Le tribunal rappelle ensuite que – à supposer une telle faute établie – un préjudice doit être prouvé, préjudice qui se distingue de celui découlant normalement de la perte de l’emploi.

Il s’attache ensuite à un rappel de la jurisprudence en ce qui concerne la preuve, étant que celle-ci repose entièrement sur le demandeur.

En l’espèce, le tribunal constate d’emblée que le licenciement est une mesure de représailles à la candidature aux élections sociales et que l’employeur a d’ailleurs tout mis en œuvre pour empêcher la tenue de celles-ci. Il a d’ailleurs licencié l’intéressée avant qu’elle ne puisse présenter sa candidature, de telle sorte qu’elle ne bénéficiait pas à ce moment de la protection légale.

Le tribunal rappelle ensuite que la maison de repos avait été considérée comme constituant, avec un autre établissement, une seule unité technique d’exploitation et qu’il avait été conclu qu’un C.P.P.T. devait être installé.
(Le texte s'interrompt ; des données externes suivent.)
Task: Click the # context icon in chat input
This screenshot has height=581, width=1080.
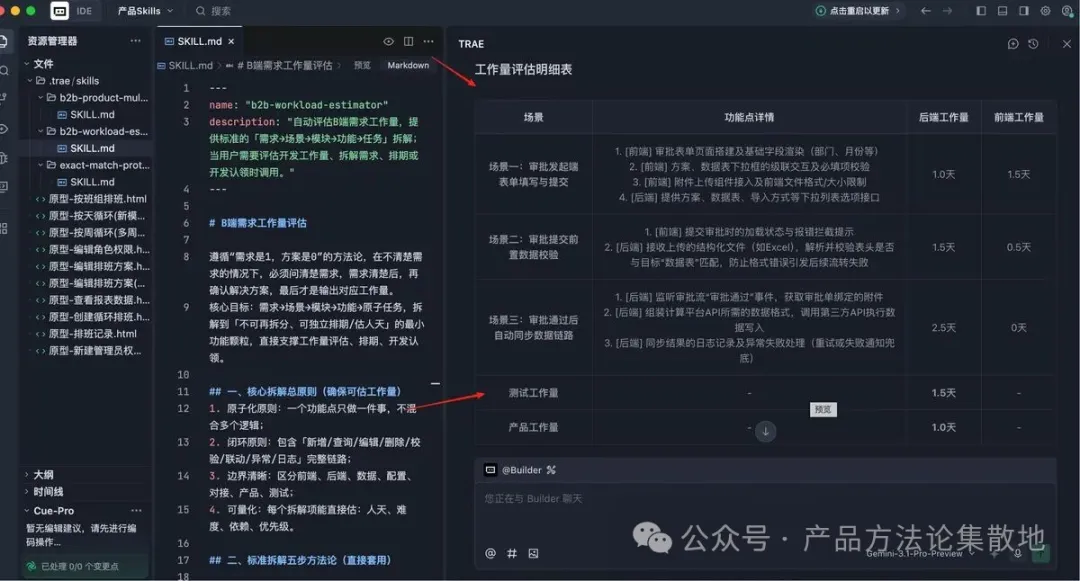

Le tribunal relève encore que, afin de ne pas atteindre le seuil de 50 personnes, l’employeur avait délibérément supprimé du personnel de la liste et que, par ailleurs, des pressions avaient été exercées sur certains membres de celui-ci, avec menace explicite, afin qu’il fasse des déclarations. Un jugement fut rendu par le tribunal du travail le 23 février 2004, condamnant l’employeur à faire démarrer les élections sociales dans les 5 jours de sa signification. Appel fut interjeté de cette décision et l’affaire fut remise au 25 octobre 2004 et, enfin, au 10 janvier 2005. A ce moment, rien n’avait encore été entrepris par la société et il lui fut notifié que des poursuites seraient entreprises si la procédure ne démarrait pas.

Le tribunal rappelle que l’intéressée fut alors licenciée en décembre avec deux autres collègues, dont une était dans la même situation, et que la procédure démarra le 3 janvier 2005.
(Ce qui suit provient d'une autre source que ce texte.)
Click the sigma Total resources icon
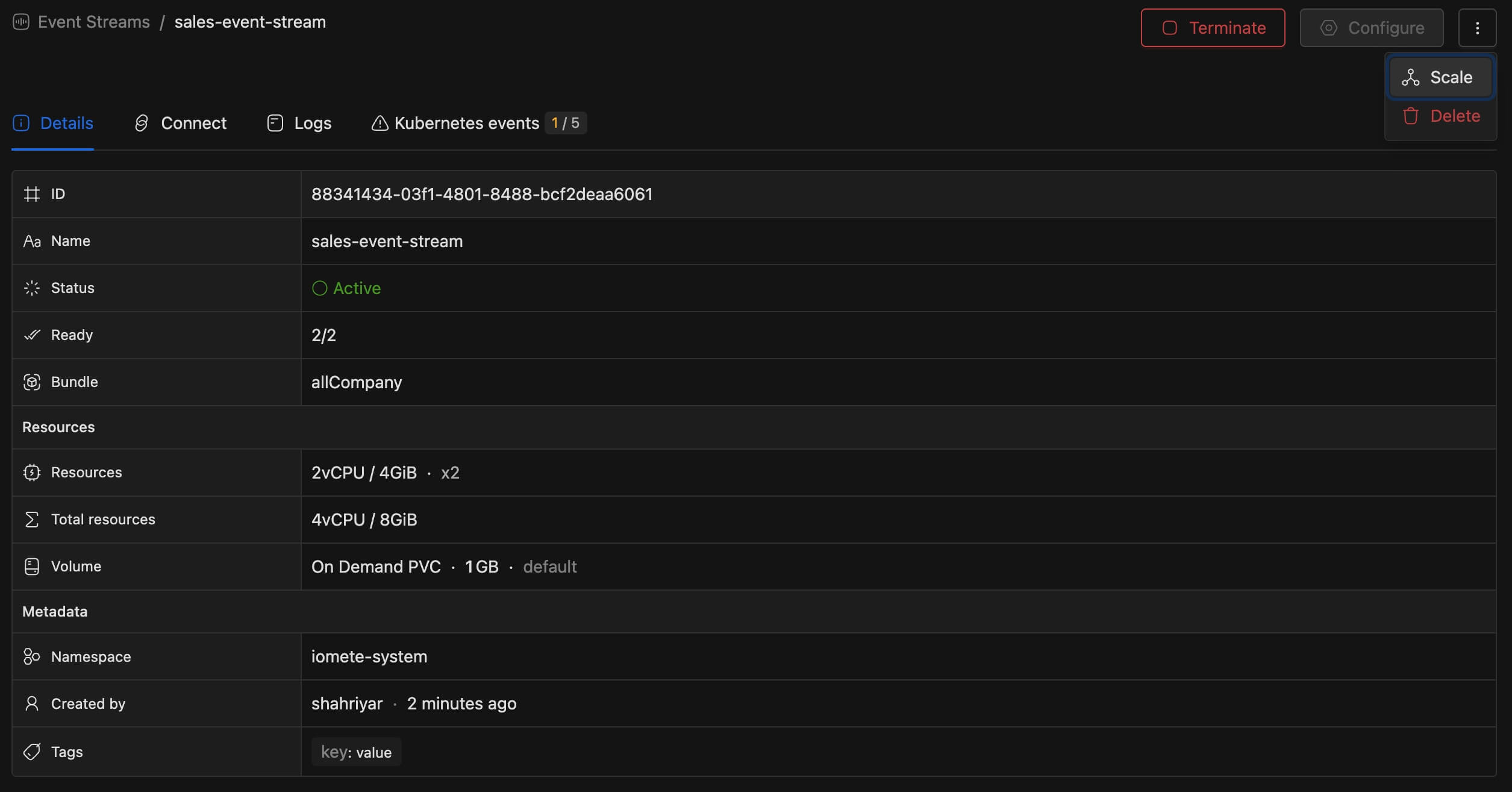Screen dimensions: 1512x792 tap(32, 520)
Vu la chronologie des faits, la réaction des travailleurs (qui avaient fait des attestations relatives aux pressions dont ils avaient été l’objet, attestations qui avaient été rassemblées par l’autre candidate licenciée), ainsi que l’attitude générale de la société, le tribunal conclut que celle-ci ne voulait pas procéder à des élections sociales et que le licenciement de l’intéressée constituait un boycott de celles-ci, l’intéressée n’ayant, en effet, pas de protection contre le licenciement et ayant perdu une chance d’être élue. Le tribunal retient une attitude malveillante et une faute volontaire dans le chef de l’employeur. Il considère que le recours au licenciement comme représailles suite à l’exercice d’une activité syndicale est manifestement abusif.
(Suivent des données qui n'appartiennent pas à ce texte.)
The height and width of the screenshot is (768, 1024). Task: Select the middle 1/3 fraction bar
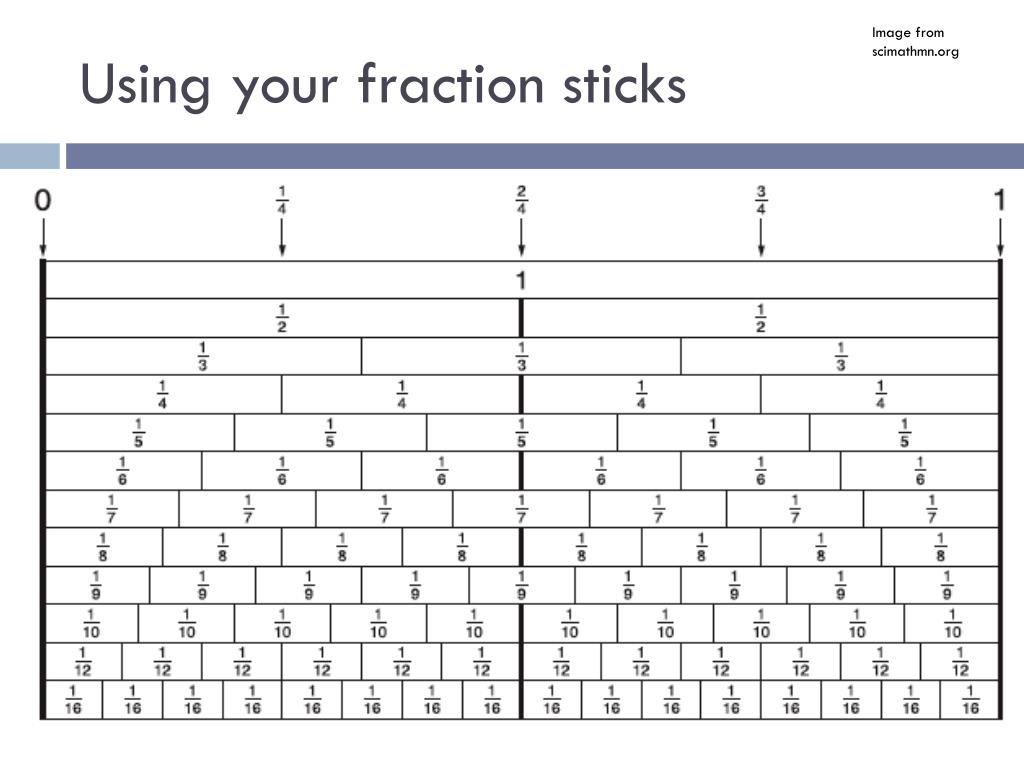[521, 357]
Il va également relever, par ailleurs, l’absence de fondement aux griefs faits, étant l’absence de remarques pendant sa carrière professionnelle, et il écarte un témoignage de complaisance, vu la position de son auteur dans le litige. Le tribunal va dès lors fixer le préjudice consécutif à cet abus de droit et il recourt, dans son évaluation, à une indemnisation ex aequo et bono, étant 15.000 €.

Intérêt de la décision

Dans ce litige, le Tribunal du travail de Bruxelles conclut à l’existence d’un licenciement en représailles, vu l’intention manifestée par l’employée de se présenter aux élections sociales. Le refus persistant de l’employeur de faire démarrer la procédure et le licenciement survenu alors que l’intéressée ne pouvait pas encore bénéficier de la protection légale ont emporté la conviction du tribunal de l’existence d’une volonté méchante. Celle-ci constitue, en tant que volonté de nuire, l’un des critères spécifiques de l’abus de droit.